Data for this task
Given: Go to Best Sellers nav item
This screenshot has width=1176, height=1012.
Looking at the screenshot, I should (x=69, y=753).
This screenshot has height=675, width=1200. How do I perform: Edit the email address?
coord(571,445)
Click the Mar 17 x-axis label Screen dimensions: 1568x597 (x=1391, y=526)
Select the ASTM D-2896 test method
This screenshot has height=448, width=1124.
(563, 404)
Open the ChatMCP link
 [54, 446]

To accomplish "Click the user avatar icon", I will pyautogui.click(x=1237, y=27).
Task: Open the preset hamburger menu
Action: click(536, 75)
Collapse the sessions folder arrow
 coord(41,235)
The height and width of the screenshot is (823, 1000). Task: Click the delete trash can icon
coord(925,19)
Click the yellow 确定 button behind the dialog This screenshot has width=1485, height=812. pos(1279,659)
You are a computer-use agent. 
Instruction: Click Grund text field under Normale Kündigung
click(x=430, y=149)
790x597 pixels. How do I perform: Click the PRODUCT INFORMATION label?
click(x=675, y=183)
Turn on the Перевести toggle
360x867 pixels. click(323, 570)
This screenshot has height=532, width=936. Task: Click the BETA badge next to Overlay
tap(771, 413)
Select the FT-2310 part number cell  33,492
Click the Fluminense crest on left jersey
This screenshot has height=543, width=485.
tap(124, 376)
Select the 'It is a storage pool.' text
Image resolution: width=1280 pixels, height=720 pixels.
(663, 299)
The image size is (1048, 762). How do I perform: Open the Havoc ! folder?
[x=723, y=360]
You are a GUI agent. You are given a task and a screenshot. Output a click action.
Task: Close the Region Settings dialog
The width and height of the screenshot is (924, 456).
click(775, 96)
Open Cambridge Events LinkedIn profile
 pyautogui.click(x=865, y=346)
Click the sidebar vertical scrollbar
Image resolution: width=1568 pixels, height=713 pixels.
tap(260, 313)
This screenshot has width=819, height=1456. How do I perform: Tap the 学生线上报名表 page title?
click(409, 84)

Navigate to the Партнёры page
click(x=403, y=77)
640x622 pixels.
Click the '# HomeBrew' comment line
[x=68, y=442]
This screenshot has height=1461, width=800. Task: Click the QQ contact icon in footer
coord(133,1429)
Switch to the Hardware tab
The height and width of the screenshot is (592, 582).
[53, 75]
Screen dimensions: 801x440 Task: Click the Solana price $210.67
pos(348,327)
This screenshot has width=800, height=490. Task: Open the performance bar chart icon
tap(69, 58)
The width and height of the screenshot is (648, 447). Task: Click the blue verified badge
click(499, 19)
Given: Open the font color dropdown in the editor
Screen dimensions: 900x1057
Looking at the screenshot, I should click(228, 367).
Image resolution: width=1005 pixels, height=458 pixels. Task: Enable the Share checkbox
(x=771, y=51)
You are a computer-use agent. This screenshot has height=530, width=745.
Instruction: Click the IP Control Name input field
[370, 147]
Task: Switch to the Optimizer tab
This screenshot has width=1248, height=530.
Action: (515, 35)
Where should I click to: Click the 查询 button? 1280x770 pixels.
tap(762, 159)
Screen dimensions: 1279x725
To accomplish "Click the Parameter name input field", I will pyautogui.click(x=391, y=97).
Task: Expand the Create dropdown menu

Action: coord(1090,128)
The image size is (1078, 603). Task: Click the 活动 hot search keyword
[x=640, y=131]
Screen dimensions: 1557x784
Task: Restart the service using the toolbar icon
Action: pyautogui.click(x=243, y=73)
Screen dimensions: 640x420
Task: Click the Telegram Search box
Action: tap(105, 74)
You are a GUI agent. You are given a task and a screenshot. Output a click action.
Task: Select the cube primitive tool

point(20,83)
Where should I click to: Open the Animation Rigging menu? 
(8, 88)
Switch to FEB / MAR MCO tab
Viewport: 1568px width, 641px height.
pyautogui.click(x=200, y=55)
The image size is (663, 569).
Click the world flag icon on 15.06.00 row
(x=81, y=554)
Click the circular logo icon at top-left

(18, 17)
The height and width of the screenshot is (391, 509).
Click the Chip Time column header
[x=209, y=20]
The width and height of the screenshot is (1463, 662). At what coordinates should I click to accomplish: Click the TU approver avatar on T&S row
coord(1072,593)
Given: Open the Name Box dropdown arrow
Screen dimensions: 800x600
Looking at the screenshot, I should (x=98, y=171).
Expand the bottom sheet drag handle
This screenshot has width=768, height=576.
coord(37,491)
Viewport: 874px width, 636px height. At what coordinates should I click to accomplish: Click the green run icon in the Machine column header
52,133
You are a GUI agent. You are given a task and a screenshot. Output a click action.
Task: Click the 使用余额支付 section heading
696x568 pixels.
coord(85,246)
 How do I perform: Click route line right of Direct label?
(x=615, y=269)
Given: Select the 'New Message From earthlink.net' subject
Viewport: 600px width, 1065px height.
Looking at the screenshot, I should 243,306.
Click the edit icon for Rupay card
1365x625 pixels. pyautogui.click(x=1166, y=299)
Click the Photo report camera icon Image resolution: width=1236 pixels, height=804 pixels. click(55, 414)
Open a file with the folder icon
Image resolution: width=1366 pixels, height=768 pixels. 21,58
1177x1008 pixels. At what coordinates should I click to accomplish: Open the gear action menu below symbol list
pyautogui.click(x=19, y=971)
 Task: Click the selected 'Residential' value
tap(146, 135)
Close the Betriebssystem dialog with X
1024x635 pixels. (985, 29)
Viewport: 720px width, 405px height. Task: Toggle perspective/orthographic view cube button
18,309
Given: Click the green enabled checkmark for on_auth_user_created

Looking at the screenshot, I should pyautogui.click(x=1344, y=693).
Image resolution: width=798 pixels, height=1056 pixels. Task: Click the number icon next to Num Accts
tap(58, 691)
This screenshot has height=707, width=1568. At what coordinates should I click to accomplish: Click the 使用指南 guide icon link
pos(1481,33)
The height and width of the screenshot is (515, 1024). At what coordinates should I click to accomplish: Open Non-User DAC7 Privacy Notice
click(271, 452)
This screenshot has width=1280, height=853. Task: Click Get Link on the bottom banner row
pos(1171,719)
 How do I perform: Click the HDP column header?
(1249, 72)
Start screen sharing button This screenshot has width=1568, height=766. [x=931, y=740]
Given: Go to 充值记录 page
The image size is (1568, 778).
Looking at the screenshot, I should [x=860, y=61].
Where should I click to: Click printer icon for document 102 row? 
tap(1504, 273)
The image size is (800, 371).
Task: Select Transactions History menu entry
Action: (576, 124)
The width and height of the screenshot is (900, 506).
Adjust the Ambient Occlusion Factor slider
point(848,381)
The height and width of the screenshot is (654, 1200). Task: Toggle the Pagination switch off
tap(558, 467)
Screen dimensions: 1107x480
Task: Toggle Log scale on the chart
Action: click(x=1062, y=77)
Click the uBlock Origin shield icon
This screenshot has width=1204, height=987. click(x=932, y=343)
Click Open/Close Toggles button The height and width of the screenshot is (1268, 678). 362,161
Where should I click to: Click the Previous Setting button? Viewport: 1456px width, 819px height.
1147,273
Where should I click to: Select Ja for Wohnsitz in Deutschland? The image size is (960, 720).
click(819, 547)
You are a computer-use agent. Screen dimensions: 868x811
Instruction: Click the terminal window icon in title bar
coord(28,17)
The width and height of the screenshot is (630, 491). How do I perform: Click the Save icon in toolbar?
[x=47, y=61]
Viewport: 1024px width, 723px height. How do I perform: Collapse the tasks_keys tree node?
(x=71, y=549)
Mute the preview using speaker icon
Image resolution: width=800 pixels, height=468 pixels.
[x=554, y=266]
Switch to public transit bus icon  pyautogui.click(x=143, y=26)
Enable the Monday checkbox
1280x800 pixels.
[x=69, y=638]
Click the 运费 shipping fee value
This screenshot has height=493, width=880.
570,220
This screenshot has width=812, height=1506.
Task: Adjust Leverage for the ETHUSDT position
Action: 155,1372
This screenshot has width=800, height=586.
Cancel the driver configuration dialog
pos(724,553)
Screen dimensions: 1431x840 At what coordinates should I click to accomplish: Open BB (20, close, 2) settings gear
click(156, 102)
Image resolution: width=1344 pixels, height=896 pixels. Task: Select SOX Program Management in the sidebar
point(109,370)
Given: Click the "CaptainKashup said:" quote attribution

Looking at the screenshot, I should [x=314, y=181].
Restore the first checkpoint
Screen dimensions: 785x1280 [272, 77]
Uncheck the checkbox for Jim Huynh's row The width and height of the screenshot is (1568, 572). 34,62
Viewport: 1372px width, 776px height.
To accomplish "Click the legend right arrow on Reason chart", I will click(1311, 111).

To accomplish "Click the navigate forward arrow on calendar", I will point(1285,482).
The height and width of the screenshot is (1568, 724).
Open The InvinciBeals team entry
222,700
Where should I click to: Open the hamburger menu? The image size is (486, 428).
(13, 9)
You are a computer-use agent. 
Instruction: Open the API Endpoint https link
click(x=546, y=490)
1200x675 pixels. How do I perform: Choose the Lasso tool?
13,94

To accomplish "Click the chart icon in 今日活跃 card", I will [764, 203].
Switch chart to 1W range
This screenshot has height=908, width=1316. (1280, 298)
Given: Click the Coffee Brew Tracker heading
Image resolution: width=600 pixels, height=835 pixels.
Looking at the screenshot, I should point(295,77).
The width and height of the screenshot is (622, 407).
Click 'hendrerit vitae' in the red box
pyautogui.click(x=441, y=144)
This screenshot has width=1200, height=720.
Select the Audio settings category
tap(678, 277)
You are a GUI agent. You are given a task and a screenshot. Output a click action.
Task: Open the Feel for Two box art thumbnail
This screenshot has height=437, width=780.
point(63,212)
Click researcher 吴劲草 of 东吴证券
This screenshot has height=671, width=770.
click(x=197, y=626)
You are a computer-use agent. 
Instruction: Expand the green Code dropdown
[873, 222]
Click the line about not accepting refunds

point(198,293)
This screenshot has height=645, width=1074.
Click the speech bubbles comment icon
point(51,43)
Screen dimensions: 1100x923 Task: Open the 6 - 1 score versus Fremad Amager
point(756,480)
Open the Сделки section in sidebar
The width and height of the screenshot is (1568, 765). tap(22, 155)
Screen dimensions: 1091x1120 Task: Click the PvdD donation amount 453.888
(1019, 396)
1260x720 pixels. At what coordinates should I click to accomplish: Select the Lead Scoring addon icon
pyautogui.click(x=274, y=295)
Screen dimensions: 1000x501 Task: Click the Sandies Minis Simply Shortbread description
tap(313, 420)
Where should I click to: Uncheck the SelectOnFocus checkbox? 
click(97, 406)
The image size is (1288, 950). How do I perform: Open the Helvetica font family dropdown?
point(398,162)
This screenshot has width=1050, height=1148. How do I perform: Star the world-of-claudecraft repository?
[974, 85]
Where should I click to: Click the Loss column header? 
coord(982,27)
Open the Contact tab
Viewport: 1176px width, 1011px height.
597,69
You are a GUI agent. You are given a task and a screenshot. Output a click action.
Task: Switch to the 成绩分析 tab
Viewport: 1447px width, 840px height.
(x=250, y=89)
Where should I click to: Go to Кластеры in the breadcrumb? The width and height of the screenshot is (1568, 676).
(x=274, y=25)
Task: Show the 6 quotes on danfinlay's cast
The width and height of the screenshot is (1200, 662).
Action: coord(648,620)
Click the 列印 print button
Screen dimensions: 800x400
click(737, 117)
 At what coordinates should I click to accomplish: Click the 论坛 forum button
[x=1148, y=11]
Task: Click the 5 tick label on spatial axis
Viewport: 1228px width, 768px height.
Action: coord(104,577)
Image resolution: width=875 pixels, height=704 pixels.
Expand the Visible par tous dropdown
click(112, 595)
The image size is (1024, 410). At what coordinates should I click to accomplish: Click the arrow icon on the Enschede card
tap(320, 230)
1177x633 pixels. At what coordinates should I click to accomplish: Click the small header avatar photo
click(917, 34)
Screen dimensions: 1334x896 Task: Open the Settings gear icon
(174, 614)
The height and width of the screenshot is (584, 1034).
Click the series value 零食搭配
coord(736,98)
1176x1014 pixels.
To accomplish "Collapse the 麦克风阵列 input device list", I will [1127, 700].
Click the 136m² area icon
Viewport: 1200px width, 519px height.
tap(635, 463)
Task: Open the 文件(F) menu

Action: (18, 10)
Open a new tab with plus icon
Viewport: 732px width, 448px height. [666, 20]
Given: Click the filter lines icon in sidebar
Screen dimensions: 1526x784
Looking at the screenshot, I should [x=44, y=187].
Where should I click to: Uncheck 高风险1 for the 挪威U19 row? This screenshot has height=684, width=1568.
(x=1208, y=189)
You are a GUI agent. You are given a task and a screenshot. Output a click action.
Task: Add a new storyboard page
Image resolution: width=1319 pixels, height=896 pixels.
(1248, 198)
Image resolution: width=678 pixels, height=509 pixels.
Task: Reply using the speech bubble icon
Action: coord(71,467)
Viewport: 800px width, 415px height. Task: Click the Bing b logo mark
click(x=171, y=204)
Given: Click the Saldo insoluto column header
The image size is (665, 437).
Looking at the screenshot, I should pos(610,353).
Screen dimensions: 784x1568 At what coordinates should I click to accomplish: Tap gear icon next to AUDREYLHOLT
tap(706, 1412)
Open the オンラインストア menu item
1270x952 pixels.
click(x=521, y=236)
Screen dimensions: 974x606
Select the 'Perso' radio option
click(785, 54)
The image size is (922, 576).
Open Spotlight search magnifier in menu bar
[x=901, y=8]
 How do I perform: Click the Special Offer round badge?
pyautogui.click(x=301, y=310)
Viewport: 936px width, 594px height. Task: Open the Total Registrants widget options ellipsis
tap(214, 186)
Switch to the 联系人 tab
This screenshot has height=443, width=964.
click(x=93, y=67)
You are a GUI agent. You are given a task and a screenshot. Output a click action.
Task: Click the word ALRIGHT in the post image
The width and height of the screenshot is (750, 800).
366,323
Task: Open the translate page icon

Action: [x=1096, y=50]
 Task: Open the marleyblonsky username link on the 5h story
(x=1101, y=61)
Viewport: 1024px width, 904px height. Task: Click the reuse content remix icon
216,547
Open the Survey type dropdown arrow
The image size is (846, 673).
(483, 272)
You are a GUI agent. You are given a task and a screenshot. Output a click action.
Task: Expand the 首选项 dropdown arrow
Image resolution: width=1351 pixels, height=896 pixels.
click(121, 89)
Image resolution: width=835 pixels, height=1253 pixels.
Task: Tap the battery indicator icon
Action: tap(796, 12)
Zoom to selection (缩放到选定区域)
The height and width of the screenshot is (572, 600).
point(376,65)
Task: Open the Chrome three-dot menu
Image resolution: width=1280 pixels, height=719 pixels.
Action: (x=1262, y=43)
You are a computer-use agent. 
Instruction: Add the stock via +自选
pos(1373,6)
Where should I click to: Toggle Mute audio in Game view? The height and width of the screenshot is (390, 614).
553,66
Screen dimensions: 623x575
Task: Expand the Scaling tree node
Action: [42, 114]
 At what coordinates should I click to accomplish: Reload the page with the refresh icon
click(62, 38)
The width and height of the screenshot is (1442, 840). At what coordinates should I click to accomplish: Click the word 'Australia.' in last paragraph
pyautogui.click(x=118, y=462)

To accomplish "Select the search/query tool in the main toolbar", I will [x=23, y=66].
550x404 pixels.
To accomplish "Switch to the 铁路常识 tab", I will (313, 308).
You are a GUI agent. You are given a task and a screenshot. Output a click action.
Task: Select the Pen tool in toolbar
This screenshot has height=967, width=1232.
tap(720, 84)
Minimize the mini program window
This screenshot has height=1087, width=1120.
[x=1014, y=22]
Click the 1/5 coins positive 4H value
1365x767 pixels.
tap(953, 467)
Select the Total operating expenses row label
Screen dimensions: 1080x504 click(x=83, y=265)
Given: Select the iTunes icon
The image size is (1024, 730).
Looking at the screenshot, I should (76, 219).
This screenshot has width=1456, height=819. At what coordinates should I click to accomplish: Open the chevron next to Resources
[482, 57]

Problem to work on
Working from the records above, write out verbatim only the lines from the line containing "This screenshot has height=1461, width=800." through the line containing "The image size is (663, 569).".

Solution
This screenshot has height=1461, width=800. Task: Click the QQ contact icon in footer
coord(133,1429)
Switch to the Hardware tab
The height and width of the screenshot is (592, 582).
[53, 75]
Screen dimensions: 801x440 Task: Click the Solana price $210.67
pos(348,327)
This screenshot has width=800, height=490. Task: Open the performance bar chart icon
tap(69, 58)
The width and height of the screenshot is (648, 447). Task: Click the blue verified badge
click(499, 19)
Given: Open the font color dropdown in the editor
Screen dimensions: 900x1057
Looking at the screenshot, I should click(228, 367).
Image resolution: width=1005 pixels, height=458 pixels. Task: Enable the Share checkbox
(x=771, y=51)
You are a computer-use agent. This screenshot has height=530, width=745.
Instruction: Click the IP Control Name input field
[370, 147]
Task: Switch to the Optimizer tab
This screenshot has width=1248, height=530.
Action: (515, 35)
Where should I click to: Click the 查询 button? 1280x770 pixels.
tap(762, 159)
Screen dimensions: 1279x725
To accomplish "Click the Parameter name input field", I will pyautogui.click(x=391, y=97).
Task: Expand the Create dropdown menu

Action: coord(1090,128)
The image size is (1078, 603). Task: Click the 活动 hot search keyword
[x=640, y=131]
Screen dimensions: 1557x784
Task: Restart the service using the toolbar icon
Action: pyautogui.click(x=243, y=73)
Screen dimensions: 640x420
Task: Click the Telegram Search box
Action: tap(105, 74)
You are a GUI agent. You are given a task and a screenshot. Output a click action.
Task: Select the cube primitive tool

point(20,83)
Where should I click to: Open the Animation Rigging menu? 
(8, 88)
Switch to FEB / MAR MCO tab
Viewport: 1568px width, 641px height.
pyautogui.click(x=200, y=55)
The image size is (663, 569).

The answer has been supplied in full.